REQUIRED WORK »
Nothing in the listing should differ in your copy; retype it all exactly.

|---|

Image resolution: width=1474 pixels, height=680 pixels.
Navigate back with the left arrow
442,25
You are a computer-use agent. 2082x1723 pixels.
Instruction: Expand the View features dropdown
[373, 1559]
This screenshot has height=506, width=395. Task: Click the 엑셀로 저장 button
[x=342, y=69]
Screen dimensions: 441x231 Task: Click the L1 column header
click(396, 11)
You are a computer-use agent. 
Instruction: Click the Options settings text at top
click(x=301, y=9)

|---|

ANSWER SPACE »
Image resolution: width=1474 pixels, height=680 pixels.
Navigate back with the left arrow
442,25
You are a computer-use agent. 2082x1723 pixels.
Instruction: Expand the View features dropdown
[373, 1559]
This screenshot has height=506, width=395. Task: Click the 엑셀로 저장 button
[x=342, y=69]
Screen dimensions: 441x231 Task: Click the L1 column header
click(396, 11)
You are a computer-use agent. 
Instruction: Click the Options settings text at top
click(x=301, y=9)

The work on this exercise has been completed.